For years, we have been told what we are against — against the left, against wokeism, against decline. But opposition alone does not define a movement, and it certainly does not define a moral vision.

We are not here to cling to the past or wallow in grievance. We are not the movement of rage. We are the movement of reason and hope.

The media, as usual, are eager to supply their own answer. The New York Times recently suggested that Nick Fuentes represents the “future” of conservatism. That’s nonsense — a distortion of both truth and tradition. Fuentes and those like him do not represent American conservatism. They represent its counterfeit.

Real conservatism is not rage. It is reverence. It does not treat the past as a museum, but as a teacher. America’s founders asked us to preserve their principles and improve upon their practice. That means understanding what we are conserving — a living covenant, not a relic.

Conservatism as stewardship

In 2025, conservatism means stewardship — of a nation, a culture, and a moral inheritance too precious to abandon. To conserve is not to freeze history. It is to stand guard over what is essential. We are custodians of an experiment in liberty that rests on the belief that rights come not from kings or Congress, but from the Creator.

That belief built this country. It will be what saves it. The Constitution is a covenant between generations. Conservatism is the duty to keep that covenant alive — to preserve what works, correct what fails, and pass on both wisdom and freedom to those who come next.

Economics, culture, and morality are inseparable. Debt is not only fiscal; it is moral. Spending what belongs to the unborn is theft. Dependence is not compassion; it is weakness parading as virtue. A society that trades responsibility for comfort teaches citizens how to live as slaves.

Freedom without virtue is not freedom; it is chaos. A culture that mocks faith cannot defend liberty, and a nation that rejects truth cannot sustain justice. Conservatism must again become the moral compass of a disoriented people, reminding America that liberty survives only when anchored to virtue.

Rebuilding what is broken

We cannot define ourselves by what we oppose. We must build families, communities, and institutions that endure. Government is broken because education is broken, and education is broken because we abandoned the formation of the mind and the soul. The work ahead is competence, not cynicism.

Conservatives should embrace innovation and technology while rejecting the chaos of Silicon Valley. Progress must not come at the expense of principle. Technology must strengthen people, not replace them. Artificial intelligence should remain a servant, never a master. The true strength of a nation is not measured by data or bureaucracy, but by the quiet webs of family, faith, and service that hold communities together. When Washington falters — and it will — those neighborhoods must stand.

Eric Lee / Stringer | Getty Images

This is the real work of conservatism: to conserve what is good and true and to reform what has decayed. It is not about slogans; it is about stewardship — the patient labor of building a civilization that remembers what it stands for.

A creed for the rising generation

We are not here to cling to the past or wallow in grievance. We are not the movement of rage. We are the movement of reason and hope.

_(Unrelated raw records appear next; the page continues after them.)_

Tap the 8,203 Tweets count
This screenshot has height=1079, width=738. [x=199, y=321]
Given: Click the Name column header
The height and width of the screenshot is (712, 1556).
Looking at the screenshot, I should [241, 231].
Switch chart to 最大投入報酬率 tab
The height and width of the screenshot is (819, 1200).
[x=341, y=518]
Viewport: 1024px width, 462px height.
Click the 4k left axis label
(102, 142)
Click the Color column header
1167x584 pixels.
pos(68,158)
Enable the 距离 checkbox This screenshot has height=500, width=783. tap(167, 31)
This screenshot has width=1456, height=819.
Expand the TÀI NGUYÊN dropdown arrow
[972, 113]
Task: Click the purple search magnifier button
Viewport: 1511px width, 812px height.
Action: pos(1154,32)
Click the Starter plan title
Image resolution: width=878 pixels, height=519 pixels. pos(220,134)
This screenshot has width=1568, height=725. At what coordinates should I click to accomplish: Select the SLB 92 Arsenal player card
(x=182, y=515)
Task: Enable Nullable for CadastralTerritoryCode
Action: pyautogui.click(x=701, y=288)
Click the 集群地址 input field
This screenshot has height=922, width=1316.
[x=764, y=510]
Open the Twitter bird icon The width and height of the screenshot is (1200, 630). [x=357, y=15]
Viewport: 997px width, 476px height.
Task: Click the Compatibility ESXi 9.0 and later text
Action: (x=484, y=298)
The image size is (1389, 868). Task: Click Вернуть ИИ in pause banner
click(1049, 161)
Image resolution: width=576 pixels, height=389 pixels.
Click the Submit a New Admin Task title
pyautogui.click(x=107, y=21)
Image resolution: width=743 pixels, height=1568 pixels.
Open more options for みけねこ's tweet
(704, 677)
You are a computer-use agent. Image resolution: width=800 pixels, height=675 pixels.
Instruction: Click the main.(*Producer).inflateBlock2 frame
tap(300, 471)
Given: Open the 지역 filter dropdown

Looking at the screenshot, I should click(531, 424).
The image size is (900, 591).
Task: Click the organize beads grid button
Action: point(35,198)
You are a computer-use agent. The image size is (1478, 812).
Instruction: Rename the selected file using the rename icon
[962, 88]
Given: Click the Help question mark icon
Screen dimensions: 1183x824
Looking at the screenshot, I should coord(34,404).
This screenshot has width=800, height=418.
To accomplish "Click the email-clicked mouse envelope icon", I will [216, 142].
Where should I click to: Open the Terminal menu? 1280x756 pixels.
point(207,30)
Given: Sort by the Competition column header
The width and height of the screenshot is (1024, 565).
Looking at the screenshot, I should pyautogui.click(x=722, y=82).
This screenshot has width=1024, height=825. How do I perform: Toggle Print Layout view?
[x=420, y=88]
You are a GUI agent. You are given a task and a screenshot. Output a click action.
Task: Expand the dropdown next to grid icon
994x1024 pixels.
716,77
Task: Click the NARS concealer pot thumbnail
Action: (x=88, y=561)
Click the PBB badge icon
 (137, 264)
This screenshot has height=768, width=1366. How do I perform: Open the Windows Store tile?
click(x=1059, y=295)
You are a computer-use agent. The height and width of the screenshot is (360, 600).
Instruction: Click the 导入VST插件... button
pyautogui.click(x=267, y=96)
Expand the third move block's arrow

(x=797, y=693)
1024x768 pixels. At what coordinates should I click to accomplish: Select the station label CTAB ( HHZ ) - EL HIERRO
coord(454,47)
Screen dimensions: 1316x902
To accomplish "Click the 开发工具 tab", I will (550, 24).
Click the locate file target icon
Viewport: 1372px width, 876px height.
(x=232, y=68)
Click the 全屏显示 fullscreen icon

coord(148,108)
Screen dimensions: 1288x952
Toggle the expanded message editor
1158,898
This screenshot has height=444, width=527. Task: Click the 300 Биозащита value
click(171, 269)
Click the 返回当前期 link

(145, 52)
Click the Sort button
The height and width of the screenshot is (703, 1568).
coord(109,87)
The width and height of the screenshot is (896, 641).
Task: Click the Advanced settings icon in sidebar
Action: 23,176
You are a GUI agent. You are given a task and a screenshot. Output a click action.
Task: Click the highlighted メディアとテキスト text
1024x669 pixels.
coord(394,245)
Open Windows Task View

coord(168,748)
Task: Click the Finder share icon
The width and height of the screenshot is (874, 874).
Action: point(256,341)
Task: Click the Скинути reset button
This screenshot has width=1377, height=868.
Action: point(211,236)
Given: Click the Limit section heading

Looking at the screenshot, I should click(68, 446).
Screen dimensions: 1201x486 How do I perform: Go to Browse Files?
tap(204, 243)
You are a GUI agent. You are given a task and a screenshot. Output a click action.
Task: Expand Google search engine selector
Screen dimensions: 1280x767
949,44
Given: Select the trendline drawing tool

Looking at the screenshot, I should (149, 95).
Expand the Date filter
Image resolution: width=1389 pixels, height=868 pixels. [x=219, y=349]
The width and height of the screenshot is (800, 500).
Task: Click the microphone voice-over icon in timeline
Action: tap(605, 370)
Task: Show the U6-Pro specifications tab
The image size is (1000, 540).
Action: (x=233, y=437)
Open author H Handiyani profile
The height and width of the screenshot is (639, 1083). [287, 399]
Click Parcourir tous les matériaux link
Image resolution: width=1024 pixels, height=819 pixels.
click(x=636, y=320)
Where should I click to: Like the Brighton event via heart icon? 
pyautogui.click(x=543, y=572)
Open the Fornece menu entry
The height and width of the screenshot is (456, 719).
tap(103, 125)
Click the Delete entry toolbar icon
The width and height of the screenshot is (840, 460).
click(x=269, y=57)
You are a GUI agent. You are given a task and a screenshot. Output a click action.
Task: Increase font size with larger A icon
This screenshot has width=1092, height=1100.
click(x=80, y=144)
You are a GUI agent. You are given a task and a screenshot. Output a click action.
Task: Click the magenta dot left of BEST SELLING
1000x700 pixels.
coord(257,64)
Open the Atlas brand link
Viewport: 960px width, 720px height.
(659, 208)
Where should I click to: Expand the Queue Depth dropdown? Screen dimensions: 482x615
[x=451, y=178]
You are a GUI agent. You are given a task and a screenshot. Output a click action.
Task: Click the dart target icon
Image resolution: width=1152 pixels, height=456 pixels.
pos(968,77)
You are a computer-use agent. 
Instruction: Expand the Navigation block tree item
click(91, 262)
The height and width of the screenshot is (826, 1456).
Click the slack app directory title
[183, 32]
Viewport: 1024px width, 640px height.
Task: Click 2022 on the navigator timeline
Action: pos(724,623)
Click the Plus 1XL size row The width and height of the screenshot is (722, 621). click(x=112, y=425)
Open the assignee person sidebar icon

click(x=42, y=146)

For the rising generation, conservatism cannot be nostalgia. It must be more than a memory of 9/11 or admiration for a Reagan era they never lived through. Many young Americans did not experience those moments — and they should not have to in order to grasp the lessons they taught and the truths they embodied. The next chapter is not about preserving relics but renewing purpose. It must speak to conviction, not cynicism; to moral clarity, not despair.

Young people are searching for meaning in a culture that mocks truth and empties life of purpose. Conservatism should be the moral compass that reminds them freedom is responsibility and that faith, family, and moral courage remain the surest rebellions against hopelessness.

To be a conservative in 2025 is to defend the enduring principles of American liberty while stewarding the culture, the economy, and the spirit of a free people. It is to stand for truth when truth is unfashionable and to guard moral order when the world celebrates chaos.

We are not merely holding the torch. We are relighting it.